[Set problem]
Reproduce every line of the data in full, from the line with "The height and width of the screenshot is (628, 283)." up to and including the line with "I will pos(536,551).". Offset each coordinate in the answers by -77.

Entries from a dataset
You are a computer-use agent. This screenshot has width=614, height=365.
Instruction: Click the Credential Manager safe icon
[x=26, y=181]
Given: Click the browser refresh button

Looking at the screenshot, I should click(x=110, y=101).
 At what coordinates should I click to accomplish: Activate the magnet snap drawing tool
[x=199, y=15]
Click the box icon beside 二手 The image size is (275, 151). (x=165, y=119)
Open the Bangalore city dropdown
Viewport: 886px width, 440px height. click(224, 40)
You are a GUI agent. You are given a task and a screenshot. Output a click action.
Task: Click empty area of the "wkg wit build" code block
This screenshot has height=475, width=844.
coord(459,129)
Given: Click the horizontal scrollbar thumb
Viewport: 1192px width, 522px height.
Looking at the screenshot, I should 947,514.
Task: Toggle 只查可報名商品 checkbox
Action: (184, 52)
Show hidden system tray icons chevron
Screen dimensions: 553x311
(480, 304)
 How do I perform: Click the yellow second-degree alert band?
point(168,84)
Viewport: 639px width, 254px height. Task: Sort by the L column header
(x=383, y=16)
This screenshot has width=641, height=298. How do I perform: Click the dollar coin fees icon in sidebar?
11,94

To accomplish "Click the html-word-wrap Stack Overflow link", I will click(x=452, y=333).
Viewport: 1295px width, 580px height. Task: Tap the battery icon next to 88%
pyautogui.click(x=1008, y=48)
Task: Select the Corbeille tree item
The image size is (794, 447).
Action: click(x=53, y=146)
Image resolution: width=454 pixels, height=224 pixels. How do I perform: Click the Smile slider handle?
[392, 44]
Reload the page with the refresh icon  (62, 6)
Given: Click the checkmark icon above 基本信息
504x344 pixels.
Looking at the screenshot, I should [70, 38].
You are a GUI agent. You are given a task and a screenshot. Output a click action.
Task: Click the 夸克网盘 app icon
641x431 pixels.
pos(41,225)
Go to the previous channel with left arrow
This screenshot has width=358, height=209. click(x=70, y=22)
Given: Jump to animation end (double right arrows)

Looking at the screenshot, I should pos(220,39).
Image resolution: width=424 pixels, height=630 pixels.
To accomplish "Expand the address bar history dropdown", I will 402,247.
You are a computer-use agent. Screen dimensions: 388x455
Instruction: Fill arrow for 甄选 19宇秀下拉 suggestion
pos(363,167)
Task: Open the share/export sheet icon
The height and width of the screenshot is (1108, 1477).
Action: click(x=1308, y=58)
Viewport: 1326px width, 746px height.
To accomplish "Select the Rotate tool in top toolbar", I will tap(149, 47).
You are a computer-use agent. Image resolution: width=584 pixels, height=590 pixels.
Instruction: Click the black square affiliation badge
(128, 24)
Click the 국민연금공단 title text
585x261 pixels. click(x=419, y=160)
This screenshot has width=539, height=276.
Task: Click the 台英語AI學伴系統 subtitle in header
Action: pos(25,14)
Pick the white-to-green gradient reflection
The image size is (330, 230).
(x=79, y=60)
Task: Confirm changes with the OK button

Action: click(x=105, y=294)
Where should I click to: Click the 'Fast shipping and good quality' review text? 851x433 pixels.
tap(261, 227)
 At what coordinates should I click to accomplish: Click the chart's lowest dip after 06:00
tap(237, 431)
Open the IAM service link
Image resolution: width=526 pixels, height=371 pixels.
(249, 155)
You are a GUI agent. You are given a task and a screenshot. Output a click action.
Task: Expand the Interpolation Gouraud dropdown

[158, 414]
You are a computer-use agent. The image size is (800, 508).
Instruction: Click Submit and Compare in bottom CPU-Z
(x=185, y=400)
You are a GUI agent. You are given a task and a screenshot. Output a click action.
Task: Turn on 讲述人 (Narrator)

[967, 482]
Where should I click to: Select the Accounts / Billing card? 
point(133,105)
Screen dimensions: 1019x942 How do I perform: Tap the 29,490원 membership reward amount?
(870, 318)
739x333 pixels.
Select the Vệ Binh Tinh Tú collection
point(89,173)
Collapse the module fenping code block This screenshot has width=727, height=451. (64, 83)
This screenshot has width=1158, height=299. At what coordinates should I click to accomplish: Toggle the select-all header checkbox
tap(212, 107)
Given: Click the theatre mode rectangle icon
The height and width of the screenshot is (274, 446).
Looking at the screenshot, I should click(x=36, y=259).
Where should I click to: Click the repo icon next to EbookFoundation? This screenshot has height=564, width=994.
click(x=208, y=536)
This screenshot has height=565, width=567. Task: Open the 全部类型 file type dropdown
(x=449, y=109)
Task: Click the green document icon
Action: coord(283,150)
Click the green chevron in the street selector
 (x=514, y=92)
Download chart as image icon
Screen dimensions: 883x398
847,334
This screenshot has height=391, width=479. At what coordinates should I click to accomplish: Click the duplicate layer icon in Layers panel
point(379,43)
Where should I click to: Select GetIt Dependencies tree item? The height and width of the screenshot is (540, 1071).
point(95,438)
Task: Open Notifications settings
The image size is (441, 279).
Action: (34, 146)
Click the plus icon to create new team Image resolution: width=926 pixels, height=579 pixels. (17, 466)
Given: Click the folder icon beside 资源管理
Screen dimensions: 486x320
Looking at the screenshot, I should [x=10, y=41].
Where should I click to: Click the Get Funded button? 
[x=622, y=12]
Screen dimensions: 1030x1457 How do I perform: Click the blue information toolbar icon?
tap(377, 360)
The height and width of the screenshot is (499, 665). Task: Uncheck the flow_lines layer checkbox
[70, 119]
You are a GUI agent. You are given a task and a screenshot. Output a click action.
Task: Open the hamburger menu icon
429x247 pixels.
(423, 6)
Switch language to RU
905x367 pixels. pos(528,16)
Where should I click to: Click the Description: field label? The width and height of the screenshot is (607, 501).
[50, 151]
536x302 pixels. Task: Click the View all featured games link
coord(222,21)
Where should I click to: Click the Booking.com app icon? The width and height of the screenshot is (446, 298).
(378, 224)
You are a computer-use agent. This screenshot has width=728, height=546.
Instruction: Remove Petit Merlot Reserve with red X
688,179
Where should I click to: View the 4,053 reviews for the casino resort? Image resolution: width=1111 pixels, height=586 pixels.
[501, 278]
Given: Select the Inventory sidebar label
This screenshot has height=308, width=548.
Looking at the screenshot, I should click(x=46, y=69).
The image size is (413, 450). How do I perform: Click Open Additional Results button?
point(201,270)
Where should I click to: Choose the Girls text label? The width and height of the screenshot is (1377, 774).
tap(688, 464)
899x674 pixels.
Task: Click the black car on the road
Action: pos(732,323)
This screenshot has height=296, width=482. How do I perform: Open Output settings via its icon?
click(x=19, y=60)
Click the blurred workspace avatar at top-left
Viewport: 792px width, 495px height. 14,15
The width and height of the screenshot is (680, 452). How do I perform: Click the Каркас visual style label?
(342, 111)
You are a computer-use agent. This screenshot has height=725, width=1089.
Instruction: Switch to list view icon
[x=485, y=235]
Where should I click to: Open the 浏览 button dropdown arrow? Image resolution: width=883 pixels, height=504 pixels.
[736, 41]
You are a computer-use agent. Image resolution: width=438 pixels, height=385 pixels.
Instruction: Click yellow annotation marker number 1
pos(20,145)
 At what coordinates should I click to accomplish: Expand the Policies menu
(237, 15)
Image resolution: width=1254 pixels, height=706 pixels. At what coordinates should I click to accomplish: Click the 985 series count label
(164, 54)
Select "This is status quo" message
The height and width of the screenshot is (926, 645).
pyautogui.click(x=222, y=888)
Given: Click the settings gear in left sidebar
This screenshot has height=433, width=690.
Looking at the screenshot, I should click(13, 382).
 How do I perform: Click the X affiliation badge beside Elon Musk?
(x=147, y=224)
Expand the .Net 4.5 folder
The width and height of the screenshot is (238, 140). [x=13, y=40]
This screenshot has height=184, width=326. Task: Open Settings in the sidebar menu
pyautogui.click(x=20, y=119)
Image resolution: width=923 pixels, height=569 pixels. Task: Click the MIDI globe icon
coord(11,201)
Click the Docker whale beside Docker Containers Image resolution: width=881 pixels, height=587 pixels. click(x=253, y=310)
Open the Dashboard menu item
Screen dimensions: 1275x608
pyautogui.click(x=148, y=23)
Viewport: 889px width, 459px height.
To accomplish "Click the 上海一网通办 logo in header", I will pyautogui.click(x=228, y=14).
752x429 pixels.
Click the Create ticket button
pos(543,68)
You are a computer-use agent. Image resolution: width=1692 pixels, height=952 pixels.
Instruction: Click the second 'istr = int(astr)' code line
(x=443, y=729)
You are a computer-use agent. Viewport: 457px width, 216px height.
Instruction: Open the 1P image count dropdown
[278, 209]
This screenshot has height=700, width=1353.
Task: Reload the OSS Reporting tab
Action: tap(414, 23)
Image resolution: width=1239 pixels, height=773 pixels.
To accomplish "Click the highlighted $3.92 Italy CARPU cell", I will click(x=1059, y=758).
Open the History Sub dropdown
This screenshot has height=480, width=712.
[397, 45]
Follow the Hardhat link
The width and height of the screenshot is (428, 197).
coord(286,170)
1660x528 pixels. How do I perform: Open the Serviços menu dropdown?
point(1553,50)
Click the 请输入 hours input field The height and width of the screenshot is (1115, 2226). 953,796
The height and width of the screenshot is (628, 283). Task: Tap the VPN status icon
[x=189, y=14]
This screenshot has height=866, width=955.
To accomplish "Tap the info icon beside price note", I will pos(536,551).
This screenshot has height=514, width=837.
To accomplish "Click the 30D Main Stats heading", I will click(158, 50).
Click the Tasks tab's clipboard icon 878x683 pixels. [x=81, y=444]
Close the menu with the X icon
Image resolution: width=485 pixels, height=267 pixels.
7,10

[Exercise solution]
The height and width of the screenshot is (628, 283). Task: Tap the VPN status icon
[x=112, y=-63]
This screenshot has height=866, width=955.
To accomplish "Tap the info icon beside price note", I will pos(459,474).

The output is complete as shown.